BACKGROUND: Gastrointestinal infections with pathogenic Helicobacter species are commonly treated with combination therapies, which often include amoxicillin. Although this treatment is effective for eradication of Helicobacter pylori, the few existing reports are less clear about antibiotic susceptibility of other Helicobacter species. In this study we have determined the susceptibility of gastric and enterohepatic Helicobacter species to amoxicillin, and have investigated the mechanism of amoxicillin resistance in Helicobacter hepaticus. MATERIALS AND METHODS: The minimal inhibitory concentration (MIC) of antimicrobial compounds was determined by E-test and agar/broth dilution assays. The hefA gene of H. hepaticus was inactivated by insertion of a chloramphenicol resistance gene.
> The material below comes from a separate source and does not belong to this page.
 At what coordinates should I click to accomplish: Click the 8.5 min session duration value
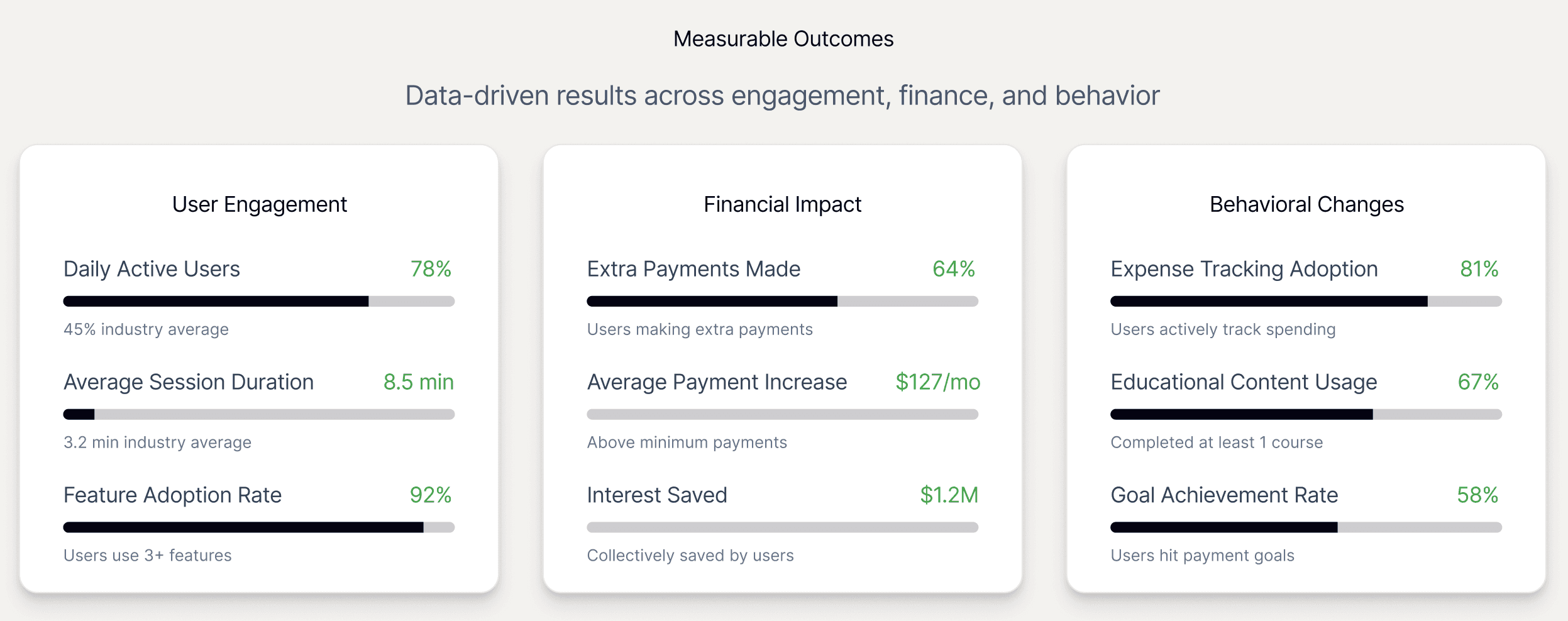pyautogui.click(x=418, y=382)
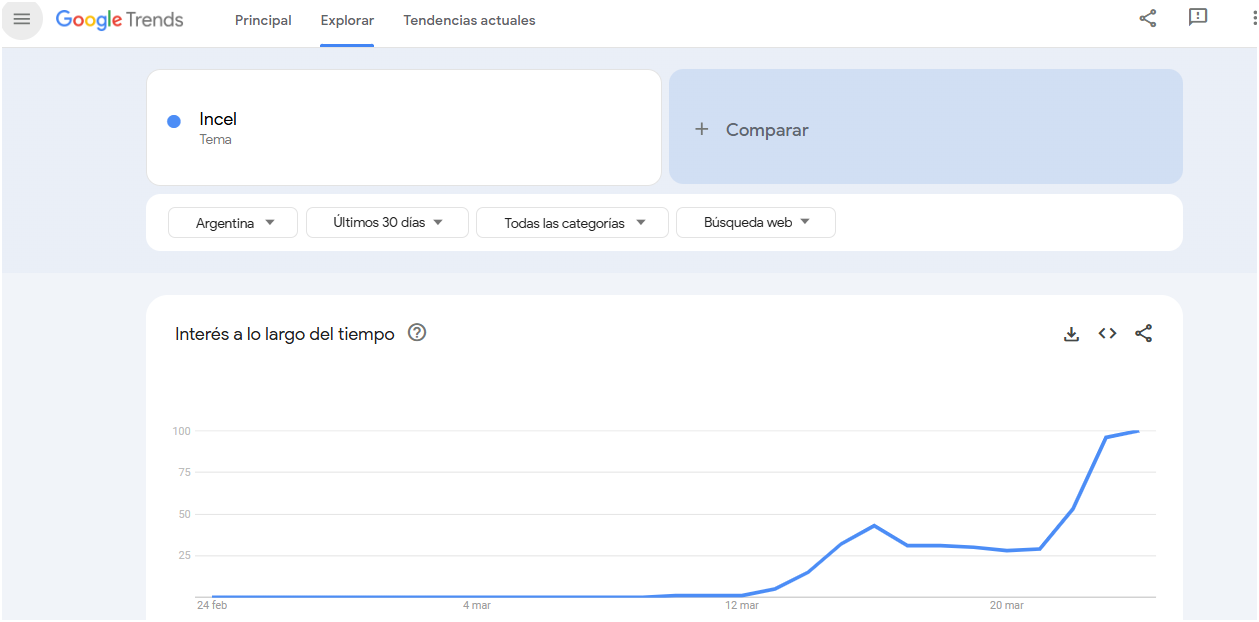This screenshot has width=1259, height=622.
Task: Open the Búsqueda web dropdown
Action: click(755, 223)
Transcription was measured by quantitative real-time polymerase chain reaction. RESULTS: Three gastric Helicobacter species (H. pylori, H. mustelae, and H. acinonychis) were susceptible to amoxicillin (MIC < 0.25 mg/L). In contrast, three enterohepatic Helicobacter species (H. rappini, H. bilis, and H. hepaticus) were resistant to amoxicillin (MIC of 8, 16, and 6-64 mg/L, respectively). There was no detectable beta-lactamase activity in H. hepaticus, and inhibition of beta-lactamases did not change the MIC of amoxicillin of H. hepaticus. A H. hepaticus hefA (hh0224) mutant, encoding a TolC-component of a putative efflux system, resulted in loss of amoxicillin resistance (MIC 0.25 mg/L), and also resulted in increased sensitivity to bile acids. Finally, transcription of the hefA gene was not responsive to amoxicillin, but induced by bile acids. CONCLUSIONS: Rodents are frequently colonized by a variety of enterohepatic Helicobacter species, and this may affect their global health status and intestinal inflammatory responses. Animal facilities should have treatment strategies for Helicobacter infections, and hence resistance of enterohepatic Helicobacter species to amoxicillin should be considered when designing eradication programs.

Inverse nickel-responsive regulation of two urease enzymes in the gastric pathogen Helicobacter mustelae.
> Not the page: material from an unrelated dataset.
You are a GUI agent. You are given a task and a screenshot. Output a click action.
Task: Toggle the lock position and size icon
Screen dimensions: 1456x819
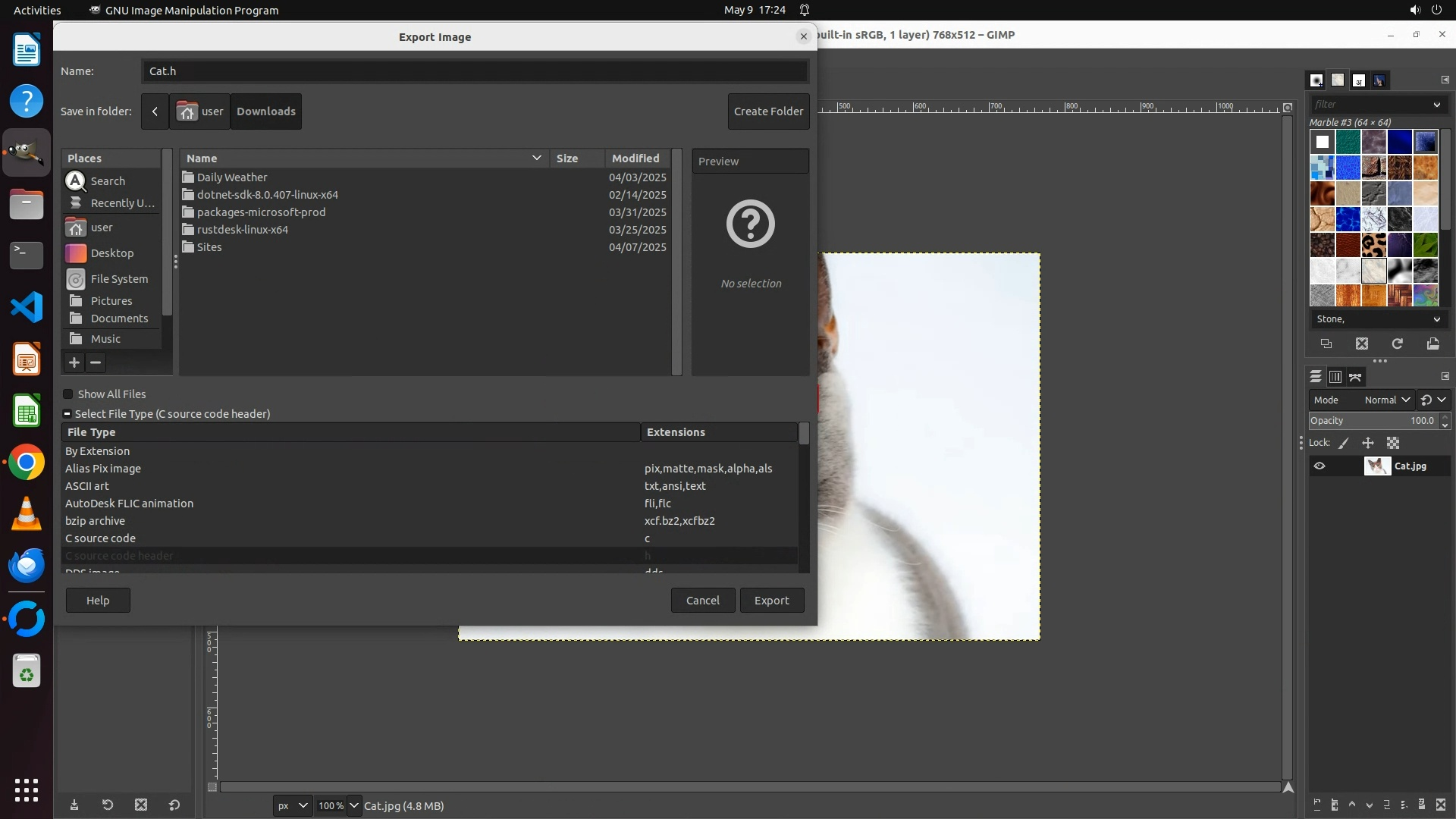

The acidic gastric environment of mammals can be chronically colonized by pathogenic Helicobacter species, which use the nickel-dependent urea-degrading enzyme urease to confer acid resistance. Nickel availability in the mammal host is low, being mostly restricted to vegetarian dietary sources, and thus Helicobacter species colonizing carnivores may be subjected to episodes of nickel deficiency and associated acid sensitivity. The aim of this study was to investigate how these Helicobacter species have adapted to the nickel-restricted diet of their carnivorous host. Three carnivore-colonizing Helicobacter species express a second functional urea-degrading urease enzyme (UreA2B2), which functions as adaptation to nickel deficiency. UreA2B2 was not detected in seven other Helicobacter species, and is in Helicobacter mustelae only expressed in nickel-restricted conditions, and its expression was higher in iron-rich conditions. In contrast to the standard urease UreAB, UreA2B2 does not require activation by urease or hydrogenase accessory proteins, which mediate nickel incorporation into these enzymes. Activity of either UreAB or UreA2B2 urease allowed survival of a severe acid shock in the presence of urea, demonstrating a functional role for UreA2B2 in acid resistance. Pathogens often express colonization factors which are adapted to their host. The UreA2B2 urease could represent an example of pathogen adaptation to the specifics of the diet of their carnivorous host, rather than to the host itself.